En la faz laboral, Boulán siempre estuvo activo, aun cuando los vaivenes del país lo alcanzaran. Ocupó un importante cargo gerencial en el área de Compras del antiguo Hogar Obrero (SAPRA SA), empresa que sufrió el desguace en la década del 90, siendo parte de ella comprada por Cresta Roja. Él fue uno de los despedidos en ese período, en el que la desindustrialización generó el crecimiento del desempleo, a fines del siglo pasado. En ese entonces ya estaba con Ana en La Ovejita de Claudia, que el pasado 12 de mayo celebró los 59 años en su local original, ubicado en la calle Raúl Alfonsín N° 194 (ex José Hernández). La Ovejita, que supo tener otro local en Tucumán y French, es una referencia para Ezeiza y la región, y viene proveyendo de uniformes a infinidad de profesionales de la salud, la administración y la gastronomía, entre otros rubros. Durante una década, entre 2009 y 2019, Juan Carlos también gerenció la empresa de transporte Remis Car.
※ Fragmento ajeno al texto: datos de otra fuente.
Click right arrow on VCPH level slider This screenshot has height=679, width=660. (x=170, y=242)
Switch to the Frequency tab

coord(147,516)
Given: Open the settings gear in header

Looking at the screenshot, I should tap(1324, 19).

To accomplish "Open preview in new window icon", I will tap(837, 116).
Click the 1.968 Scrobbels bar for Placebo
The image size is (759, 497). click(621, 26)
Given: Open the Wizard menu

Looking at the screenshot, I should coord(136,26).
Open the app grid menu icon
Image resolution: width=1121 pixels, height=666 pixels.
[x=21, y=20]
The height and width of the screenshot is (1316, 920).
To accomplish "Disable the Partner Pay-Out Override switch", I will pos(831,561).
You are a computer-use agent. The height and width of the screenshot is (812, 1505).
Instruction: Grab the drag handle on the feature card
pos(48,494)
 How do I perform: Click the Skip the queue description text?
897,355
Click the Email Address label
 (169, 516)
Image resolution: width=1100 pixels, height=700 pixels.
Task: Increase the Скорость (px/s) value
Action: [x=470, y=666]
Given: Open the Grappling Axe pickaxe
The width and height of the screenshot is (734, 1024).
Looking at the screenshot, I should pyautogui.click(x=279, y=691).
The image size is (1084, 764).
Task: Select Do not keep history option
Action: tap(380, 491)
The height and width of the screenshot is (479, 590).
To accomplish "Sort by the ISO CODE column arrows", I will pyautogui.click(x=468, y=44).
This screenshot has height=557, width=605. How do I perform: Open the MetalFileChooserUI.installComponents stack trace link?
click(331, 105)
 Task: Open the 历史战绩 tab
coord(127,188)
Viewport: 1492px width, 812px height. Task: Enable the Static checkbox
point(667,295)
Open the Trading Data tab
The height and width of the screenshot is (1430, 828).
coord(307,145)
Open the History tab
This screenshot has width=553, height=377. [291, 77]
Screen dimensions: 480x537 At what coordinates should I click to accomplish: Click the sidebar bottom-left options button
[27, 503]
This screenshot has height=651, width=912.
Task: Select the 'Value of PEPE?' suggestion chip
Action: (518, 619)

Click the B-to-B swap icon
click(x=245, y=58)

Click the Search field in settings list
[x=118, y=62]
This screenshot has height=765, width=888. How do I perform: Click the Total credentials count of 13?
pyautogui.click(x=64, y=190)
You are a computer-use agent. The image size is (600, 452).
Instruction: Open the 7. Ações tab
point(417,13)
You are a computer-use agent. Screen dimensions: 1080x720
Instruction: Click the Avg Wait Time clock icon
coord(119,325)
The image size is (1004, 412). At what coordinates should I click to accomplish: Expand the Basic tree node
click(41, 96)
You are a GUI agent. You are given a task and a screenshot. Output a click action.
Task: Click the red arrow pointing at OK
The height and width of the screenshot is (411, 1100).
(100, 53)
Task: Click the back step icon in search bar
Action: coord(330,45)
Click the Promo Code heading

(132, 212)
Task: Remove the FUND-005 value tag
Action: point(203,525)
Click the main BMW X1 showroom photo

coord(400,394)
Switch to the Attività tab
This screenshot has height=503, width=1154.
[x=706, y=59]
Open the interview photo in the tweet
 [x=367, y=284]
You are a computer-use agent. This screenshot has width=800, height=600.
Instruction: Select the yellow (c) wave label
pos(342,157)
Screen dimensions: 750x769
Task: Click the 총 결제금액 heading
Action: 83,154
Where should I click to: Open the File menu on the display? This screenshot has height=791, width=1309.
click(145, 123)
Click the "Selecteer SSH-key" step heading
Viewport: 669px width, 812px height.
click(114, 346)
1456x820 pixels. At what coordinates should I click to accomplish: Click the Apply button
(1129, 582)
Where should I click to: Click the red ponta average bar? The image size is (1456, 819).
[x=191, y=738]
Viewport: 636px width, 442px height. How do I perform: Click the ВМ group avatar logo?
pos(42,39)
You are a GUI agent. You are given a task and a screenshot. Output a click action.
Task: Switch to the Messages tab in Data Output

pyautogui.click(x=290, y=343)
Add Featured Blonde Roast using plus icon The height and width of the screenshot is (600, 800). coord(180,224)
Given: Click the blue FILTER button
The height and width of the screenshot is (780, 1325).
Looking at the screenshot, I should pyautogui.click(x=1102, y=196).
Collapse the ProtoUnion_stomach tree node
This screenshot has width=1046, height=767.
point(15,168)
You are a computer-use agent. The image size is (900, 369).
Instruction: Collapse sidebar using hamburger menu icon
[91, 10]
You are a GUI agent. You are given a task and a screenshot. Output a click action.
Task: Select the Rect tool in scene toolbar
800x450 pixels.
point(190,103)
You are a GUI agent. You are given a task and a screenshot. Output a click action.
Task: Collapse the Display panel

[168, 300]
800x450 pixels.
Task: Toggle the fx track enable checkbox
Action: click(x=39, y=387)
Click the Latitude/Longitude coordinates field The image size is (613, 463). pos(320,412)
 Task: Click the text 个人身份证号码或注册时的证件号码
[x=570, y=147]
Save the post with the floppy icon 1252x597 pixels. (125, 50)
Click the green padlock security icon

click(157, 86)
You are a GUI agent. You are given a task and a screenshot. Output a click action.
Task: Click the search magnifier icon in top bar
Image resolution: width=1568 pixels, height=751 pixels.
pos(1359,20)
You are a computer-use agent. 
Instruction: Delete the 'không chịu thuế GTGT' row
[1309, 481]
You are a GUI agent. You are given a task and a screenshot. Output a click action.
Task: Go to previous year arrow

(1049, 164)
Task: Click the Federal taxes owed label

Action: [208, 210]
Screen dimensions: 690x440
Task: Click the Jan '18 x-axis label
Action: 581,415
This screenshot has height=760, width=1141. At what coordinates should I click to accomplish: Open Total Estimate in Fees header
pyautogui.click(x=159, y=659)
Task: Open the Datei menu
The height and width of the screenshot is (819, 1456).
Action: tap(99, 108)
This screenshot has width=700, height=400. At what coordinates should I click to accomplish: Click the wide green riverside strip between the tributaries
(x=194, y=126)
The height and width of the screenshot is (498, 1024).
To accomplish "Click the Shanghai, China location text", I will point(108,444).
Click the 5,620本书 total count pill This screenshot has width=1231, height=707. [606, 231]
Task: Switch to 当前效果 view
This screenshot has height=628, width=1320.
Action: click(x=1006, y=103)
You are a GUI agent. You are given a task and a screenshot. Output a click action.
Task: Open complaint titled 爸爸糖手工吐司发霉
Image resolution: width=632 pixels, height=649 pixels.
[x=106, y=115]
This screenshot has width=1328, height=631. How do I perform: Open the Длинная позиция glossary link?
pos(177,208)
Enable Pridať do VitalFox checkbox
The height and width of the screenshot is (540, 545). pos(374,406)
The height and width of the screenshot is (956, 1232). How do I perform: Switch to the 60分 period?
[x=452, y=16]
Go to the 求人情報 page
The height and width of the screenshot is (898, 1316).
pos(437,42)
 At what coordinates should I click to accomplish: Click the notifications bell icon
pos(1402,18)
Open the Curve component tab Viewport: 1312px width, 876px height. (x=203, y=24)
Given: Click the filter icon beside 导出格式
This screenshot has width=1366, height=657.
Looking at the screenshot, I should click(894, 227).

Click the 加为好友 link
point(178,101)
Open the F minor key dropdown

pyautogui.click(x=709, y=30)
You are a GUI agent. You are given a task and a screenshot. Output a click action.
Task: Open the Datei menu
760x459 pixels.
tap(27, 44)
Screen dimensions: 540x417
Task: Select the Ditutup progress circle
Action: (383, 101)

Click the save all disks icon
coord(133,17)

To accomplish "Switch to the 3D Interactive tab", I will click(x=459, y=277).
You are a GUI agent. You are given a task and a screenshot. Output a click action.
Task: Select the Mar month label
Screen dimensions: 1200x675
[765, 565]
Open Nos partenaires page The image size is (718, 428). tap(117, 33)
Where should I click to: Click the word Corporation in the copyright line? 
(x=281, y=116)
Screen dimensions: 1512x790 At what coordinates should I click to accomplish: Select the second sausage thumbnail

Juan Carlos era conocido por ser un hombre trabajador, de buen carácter y siempre atento a los demás. En la despedida, realizada el domingo en Casa De Lorenzi, muchos recordaron infinidad de anécdotas, sus gustos, sus pasiones, el compromiso con la familia y los esfuerzos que hizo para que sus hijas e hijo recibieran la mejor educación. Muchos recordaron innumerables gestos sencillos: una sonrisa, una palabra o una ayuda en un momento clave, acciones pequeñas y desinteresadas que muestran la grandeza de las personas.